▶ [Work task]
Each line from the one that has "Type Rated ATR Captains (1166, 1101)" through the end of the entries below must be written out exactly; leave out all other lines.
▬▬▬▬▬▬
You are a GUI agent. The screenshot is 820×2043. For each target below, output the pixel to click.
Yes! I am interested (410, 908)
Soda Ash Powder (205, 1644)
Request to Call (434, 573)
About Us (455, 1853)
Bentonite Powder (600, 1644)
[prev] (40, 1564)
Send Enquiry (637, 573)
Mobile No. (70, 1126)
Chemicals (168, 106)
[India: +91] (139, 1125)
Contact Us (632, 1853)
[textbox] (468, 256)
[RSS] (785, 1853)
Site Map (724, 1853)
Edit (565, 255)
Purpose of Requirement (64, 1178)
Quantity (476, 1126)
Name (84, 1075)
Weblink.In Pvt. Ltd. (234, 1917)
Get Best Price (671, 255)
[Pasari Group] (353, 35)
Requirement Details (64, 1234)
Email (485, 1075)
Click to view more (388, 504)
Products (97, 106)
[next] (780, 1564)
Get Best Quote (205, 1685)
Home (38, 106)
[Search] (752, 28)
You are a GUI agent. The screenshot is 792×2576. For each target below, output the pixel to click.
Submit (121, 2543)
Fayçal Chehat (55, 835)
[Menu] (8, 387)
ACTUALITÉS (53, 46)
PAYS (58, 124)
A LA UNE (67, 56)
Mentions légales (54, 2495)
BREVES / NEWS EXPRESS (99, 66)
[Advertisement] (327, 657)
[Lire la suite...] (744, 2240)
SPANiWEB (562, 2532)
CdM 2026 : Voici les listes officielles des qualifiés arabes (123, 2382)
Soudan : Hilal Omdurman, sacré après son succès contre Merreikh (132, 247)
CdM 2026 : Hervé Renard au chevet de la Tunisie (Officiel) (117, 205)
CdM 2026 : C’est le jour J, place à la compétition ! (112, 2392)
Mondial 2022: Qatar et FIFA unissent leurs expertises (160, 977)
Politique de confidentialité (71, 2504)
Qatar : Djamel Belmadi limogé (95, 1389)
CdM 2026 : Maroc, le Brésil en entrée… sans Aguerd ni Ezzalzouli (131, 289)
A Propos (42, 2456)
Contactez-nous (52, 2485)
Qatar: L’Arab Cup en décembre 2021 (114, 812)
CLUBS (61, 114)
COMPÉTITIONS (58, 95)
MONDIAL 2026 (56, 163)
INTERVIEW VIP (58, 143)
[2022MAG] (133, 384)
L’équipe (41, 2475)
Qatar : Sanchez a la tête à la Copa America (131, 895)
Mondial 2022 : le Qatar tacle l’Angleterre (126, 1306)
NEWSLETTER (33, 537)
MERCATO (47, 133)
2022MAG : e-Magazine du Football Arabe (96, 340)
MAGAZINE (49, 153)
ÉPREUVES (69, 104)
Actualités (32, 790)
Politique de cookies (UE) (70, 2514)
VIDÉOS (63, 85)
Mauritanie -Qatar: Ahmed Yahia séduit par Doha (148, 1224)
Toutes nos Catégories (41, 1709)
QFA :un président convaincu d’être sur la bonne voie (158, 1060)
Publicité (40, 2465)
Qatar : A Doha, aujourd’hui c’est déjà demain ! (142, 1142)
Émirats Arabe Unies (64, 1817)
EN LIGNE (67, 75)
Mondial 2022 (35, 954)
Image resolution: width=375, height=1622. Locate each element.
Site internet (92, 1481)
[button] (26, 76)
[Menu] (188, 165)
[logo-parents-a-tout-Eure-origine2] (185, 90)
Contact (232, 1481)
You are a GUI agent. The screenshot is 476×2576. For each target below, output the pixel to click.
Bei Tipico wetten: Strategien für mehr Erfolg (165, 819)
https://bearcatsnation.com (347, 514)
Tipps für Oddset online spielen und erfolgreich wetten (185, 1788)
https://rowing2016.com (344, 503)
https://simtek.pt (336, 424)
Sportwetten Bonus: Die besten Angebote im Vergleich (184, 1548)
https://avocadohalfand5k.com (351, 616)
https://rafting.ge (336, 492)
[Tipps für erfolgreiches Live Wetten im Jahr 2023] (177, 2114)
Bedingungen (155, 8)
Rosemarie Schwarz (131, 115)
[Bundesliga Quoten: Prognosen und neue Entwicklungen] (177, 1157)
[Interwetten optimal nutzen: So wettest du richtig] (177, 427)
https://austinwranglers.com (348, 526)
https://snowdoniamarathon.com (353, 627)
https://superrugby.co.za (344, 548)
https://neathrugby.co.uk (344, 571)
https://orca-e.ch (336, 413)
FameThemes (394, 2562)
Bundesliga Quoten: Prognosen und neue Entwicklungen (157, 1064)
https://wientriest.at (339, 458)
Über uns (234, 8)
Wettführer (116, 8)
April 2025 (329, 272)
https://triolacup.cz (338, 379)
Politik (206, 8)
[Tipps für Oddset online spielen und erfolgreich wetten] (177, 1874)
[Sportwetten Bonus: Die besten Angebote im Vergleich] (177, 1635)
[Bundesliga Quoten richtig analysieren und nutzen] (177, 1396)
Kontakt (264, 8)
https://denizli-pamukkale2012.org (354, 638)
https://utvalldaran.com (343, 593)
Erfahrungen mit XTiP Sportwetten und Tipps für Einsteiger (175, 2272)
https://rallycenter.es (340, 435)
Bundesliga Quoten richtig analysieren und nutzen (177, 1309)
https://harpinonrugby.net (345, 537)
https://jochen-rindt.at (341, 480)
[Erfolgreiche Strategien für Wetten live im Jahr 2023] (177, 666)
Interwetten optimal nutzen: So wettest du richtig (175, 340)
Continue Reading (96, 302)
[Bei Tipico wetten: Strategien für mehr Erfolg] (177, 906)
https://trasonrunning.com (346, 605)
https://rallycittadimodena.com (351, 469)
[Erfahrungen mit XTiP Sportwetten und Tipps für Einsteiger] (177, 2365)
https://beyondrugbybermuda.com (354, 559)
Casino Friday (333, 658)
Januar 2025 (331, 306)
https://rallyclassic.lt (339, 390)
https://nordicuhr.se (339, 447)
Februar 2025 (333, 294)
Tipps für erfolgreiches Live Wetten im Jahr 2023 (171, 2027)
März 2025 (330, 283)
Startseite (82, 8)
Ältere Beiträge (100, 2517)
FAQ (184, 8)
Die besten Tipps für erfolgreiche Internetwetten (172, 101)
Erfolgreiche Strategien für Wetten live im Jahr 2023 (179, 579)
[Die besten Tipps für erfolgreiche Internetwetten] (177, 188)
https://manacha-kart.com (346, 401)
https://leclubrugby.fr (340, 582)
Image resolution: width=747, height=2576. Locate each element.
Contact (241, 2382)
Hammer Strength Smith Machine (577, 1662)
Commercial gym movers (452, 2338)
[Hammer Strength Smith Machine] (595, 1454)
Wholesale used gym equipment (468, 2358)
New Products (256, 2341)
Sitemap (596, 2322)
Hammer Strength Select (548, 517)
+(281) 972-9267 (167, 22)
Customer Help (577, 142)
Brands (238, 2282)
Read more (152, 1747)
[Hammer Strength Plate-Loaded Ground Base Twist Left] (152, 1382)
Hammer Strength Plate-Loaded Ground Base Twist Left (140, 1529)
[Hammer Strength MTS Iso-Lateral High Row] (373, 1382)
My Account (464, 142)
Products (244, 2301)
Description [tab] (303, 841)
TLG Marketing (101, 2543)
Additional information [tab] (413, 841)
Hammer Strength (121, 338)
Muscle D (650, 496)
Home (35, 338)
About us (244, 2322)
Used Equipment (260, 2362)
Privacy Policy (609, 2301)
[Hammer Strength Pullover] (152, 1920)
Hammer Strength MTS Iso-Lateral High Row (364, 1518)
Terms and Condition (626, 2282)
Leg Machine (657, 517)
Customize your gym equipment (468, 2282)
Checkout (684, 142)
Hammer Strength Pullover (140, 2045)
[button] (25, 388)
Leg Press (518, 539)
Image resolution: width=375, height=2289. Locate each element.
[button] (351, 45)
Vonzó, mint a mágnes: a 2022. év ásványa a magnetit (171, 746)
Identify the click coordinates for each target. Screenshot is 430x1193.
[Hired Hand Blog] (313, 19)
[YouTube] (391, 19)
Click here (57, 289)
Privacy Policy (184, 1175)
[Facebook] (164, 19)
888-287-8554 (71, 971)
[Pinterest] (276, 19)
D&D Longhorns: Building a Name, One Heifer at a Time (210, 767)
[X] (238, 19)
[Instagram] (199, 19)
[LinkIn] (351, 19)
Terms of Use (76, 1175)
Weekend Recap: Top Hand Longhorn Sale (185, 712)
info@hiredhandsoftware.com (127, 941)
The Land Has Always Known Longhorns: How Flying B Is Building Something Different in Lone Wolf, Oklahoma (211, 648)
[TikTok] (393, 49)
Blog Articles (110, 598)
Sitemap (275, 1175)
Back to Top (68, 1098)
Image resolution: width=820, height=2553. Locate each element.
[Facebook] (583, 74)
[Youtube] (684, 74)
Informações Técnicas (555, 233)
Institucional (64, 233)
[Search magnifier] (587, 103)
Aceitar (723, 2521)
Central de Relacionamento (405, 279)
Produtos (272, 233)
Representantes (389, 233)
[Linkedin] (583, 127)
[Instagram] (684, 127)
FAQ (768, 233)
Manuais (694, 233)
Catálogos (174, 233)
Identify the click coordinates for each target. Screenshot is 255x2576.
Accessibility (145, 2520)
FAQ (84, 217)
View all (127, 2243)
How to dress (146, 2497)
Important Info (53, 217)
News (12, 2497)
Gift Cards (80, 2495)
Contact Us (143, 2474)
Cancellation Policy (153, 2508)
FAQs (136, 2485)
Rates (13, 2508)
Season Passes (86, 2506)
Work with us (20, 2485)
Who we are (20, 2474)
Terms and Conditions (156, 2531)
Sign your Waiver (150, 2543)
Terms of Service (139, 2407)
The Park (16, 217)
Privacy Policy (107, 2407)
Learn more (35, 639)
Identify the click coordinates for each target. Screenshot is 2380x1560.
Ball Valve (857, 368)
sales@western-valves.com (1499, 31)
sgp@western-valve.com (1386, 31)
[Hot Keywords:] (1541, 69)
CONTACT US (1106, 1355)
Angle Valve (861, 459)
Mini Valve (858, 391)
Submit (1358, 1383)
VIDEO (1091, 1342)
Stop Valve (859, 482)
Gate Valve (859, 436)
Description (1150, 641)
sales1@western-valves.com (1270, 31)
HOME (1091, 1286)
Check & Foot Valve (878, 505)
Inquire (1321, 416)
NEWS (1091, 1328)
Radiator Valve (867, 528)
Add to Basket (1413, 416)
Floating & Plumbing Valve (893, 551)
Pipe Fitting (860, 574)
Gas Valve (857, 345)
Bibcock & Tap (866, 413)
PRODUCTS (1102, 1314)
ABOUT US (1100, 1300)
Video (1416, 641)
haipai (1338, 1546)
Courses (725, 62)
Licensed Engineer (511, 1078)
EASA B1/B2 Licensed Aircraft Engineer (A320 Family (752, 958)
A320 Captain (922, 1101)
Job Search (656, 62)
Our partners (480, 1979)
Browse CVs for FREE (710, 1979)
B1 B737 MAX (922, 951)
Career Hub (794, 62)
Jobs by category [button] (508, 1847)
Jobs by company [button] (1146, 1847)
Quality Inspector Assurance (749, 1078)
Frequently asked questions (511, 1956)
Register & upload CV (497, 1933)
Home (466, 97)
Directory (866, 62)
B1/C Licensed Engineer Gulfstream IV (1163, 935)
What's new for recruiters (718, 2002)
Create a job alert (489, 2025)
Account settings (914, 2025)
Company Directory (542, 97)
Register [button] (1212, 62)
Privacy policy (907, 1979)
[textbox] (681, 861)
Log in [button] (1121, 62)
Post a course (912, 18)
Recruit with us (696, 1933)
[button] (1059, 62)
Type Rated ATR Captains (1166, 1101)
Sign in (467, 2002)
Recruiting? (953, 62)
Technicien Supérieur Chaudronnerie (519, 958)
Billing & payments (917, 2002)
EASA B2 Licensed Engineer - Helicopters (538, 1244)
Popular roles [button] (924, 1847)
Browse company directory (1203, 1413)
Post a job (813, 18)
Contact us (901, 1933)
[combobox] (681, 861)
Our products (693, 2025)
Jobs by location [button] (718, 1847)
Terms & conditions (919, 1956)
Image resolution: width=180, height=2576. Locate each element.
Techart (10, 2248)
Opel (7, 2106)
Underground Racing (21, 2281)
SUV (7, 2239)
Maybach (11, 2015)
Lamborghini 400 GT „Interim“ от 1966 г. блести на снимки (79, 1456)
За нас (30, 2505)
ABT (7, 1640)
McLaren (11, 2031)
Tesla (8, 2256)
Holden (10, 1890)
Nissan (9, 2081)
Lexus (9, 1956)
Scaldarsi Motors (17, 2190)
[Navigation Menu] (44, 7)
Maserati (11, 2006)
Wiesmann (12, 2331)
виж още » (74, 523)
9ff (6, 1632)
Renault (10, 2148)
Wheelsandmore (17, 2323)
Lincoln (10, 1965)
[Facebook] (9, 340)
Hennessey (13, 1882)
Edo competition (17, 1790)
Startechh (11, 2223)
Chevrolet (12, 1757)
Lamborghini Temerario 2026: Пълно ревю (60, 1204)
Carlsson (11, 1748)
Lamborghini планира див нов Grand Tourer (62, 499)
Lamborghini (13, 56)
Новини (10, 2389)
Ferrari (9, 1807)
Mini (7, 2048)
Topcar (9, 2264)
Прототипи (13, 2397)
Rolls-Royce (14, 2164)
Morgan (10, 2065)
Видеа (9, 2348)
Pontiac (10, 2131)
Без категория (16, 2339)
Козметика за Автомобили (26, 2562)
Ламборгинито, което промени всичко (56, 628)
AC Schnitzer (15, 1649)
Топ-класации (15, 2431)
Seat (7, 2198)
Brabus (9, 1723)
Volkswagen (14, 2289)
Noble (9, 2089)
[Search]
▬▬▬▬▬▬
▶ [Task solution]
Type Rated ATR Captains (1166, 1101)
Sign in (467, 2002)
Recruiting? (953, 62)
Technicien Supérieur Chaudronnerie (519, 958)
Billing & payments (917, 2002)
EASA B2 Licensed Engineer - Helicopters (538, 1244)
Popular roles [button] (924, 1847)
Browse company directory (1203, 1413)
Post a job (813, 18)
Contact us (901, 1933)
[combobox] (681, 861)
Our products (693, 2025)
Jobs by location [button] (718, 1847)
Terms & conditions (919, 1956)
Image resolution: width=180, height=2576. Locate each element.
Techart (10, 2248)
Opel (7, 2106)
Underground Racing (21, 2281)
SUV (7, 2239)
Maybach (11, 2015)
Lamborghini 400 GT „Interim“ от 1966 г. блести на снимки (79, 1456)
За нас (30, 2505)
ABT (7, 1640)
McLaren (11, 2031)
Tesla (8, 2256)
Holden (10, 1890)
Nissan (9, 2081)
Lexus (9, 1956)
Scaldarsi Motors (17, 2190)
[Navigation Menu] (44, 7)
Maserati (11, 2006)
Wiesmann (12, 2331)
виж още » (74, 523)
9ff (6, 1632)
Renault (10, 2148)
Wheelsandmore (17, 2323)
Lincoln (10, 1965)
[Facebook] (9, 340)
Hennessey (13, 1882)
Edo competition (17, 1790)
Startechh (11, 2223)
Chevrolet (12, 1757)
Lamborghini Temerario 2026: Пълно ревю (60, 1204)
Carlsson (11, 1748)
Lamborghini планира див нов Grand Tourer (62, 499)
Lamborghini (13, 56)
Новини (10, 2389)
Ferrari (9, 1807)
Mini (7, 2048)
Topcar (9, 2264)
Прототипи (13, 2397)
Rolls-Royce (14, 2164)
Morgan (10, 2065)
Видеа (9, 2348)
Pontiac (10, 2131)
Без категория (16, 2339)
Козметика за Автомобили (26, 2562)
Ламборгинито, което промени всичко (56, 628)
AC Schnitzer (15, 1649)
Топ-класации (15, 2431)
Seat (7, 2198)
Brabus (9, 1723)
Volkswagen (14, 2289)
Noble (9, 2089)
[Search]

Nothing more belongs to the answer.